With close to 200 individuals and communities being charged with “anti-missionary” activities since July 2016 and the outright suppression of the Jehovah’s Witnesses in Russia, whose members significantly outnumber those of other faiths facing charges, Russian authorities are upholding religious freedom restrictions enabled by provisions of the Criminal Code and other regulations. According to an August 17, 2017 report from the Oslo-based Forum 18, there has been a steady increase in prosecutions of individuals and communities under the anti-missionary provisions of Administrative Code Article 5.26, with 141 convictions and 138 fines imposed. The ban imposed on Jehovah’s Witnesses has already led to the prosecution of a woman in Kursk who was charged under Article 282.2 Part 1 of the Criminal Code with trying to recruit people to an “extremist organization.” More prosecutions will follow.

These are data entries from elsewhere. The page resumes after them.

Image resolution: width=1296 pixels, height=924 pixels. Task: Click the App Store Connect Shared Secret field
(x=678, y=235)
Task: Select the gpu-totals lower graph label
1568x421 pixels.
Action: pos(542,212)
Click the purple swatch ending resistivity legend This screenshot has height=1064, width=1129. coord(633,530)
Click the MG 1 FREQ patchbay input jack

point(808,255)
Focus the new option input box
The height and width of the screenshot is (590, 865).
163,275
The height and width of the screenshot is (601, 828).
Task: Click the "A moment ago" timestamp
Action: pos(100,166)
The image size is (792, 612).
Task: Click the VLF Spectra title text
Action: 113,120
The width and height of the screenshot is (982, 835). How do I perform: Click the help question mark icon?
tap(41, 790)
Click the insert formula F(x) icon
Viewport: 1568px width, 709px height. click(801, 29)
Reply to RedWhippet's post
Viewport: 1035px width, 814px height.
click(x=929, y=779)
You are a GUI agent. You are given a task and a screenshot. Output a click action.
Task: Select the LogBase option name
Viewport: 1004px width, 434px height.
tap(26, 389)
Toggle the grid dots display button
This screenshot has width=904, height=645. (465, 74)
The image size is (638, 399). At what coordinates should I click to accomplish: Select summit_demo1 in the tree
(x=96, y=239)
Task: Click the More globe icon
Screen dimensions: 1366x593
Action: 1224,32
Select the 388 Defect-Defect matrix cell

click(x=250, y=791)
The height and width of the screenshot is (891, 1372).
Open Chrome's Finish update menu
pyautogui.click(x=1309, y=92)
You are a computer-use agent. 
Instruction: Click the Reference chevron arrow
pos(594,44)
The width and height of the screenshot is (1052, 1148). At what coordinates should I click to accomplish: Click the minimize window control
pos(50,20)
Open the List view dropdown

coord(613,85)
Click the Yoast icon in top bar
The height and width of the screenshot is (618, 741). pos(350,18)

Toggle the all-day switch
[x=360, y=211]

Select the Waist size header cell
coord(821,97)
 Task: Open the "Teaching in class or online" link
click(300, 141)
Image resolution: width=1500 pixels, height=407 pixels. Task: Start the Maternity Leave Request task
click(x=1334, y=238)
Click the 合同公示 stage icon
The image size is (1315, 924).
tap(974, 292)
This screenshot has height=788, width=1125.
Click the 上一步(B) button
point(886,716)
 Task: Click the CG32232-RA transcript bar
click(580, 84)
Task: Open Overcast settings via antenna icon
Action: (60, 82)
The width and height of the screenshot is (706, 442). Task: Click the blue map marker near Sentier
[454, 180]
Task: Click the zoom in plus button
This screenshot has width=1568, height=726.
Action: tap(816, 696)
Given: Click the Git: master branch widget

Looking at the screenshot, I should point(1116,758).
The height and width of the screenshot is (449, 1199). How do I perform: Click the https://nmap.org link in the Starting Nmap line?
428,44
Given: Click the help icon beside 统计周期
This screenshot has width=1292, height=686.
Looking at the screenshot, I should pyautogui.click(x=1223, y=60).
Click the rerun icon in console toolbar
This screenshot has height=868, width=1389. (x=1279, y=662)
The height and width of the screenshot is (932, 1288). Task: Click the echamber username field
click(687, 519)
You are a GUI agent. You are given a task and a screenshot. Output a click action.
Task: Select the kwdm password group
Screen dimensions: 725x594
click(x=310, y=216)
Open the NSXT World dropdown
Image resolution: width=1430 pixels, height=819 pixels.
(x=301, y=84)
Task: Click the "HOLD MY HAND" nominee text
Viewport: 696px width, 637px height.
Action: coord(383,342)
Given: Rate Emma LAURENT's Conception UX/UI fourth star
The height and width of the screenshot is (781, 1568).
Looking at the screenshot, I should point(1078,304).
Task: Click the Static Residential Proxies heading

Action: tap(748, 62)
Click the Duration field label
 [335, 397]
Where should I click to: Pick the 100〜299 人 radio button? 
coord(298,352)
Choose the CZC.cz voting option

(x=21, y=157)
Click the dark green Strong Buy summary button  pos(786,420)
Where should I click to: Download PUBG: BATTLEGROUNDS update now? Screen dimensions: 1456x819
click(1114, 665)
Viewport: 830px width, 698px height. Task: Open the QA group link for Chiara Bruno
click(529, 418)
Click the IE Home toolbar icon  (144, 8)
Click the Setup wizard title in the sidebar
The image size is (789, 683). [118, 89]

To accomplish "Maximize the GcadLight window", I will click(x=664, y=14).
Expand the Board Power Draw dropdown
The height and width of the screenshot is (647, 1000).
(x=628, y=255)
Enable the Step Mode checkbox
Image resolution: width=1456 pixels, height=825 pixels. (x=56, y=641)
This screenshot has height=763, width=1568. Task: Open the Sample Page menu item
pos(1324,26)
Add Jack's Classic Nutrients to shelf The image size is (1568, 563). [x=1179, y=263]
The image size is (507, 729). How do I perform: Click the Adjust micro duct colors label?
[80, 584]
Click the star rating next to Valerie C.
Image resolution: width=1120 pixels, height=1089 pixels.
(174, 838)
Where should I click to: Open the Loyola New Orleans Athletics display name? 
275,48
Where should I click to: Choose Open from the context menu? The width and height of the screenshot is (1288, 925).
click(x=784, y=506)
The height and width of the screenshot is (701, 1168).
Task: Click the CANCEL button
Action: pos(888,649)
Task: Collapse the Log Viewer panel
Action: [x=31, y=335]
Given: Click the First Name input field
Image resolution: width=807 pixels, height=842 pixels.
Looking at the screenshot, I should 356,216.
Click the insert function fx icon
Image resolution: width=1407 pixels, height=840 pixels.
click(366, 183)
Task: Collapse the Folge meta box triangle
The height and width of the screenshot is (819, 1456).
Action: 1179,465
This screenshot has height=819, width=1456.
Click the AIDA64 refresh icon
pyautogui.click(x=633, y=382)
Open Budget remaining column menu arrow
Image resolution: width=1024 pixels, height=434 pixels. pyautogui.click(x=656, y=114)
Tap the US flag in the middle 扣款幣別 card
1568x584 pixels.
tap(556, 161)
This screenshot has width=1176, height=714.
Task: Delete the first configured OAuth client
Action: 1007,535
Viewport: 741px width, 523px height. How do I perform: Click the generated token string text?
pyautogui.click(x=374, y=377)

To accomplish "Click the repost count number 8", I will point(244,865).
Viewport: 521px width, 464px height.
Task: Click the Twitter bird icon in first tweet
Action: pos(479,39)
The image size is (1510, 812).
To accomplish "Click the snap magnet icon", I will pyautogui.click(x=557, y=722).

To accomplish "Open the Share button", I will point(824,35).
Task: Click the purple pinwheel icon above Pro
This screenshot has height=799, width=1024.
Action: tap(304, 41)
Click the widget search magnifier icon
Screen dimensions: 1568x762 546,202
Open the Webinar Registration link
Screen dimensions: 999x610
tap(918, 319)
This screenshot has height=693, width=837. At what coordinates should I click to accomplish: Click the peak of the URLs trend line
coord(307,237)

One can argue that these actions by the Russian state—which defines members of those faith communities who do not conform as “extremists”—is necessary from the Russian authorities’ point of view. It is a matter of enforcing a broad notion of public order. It is not dissimilar from ancient Roman authorities’ apprehension over Christians and the threat they posed to order given their obstinate refusal to pay obeisance to the emperor or worship the ancient household deities who had protected Rome. Both result in persecution. Both deny human beings the freedom to exercise their inherent right to profess their deepest-held beliefs.
So what is to be done? It is unlikely that the Russian government will cave to pressure from the secular West to relax these restrictions and foster greater religious pluralism. What opportunities might there be for engagement, including with Orthodox hierarchs and theologians? Is it possible to acknowledge the unique place and role of Russian Orthodoxy while moving toward the embrace of greater religious pluralism? How can the post-Soviet pathologies within church-state relations be best diagnosed and treated? A new approach is needed if there is to be any meaningful dialogue on religious liberty in Russia.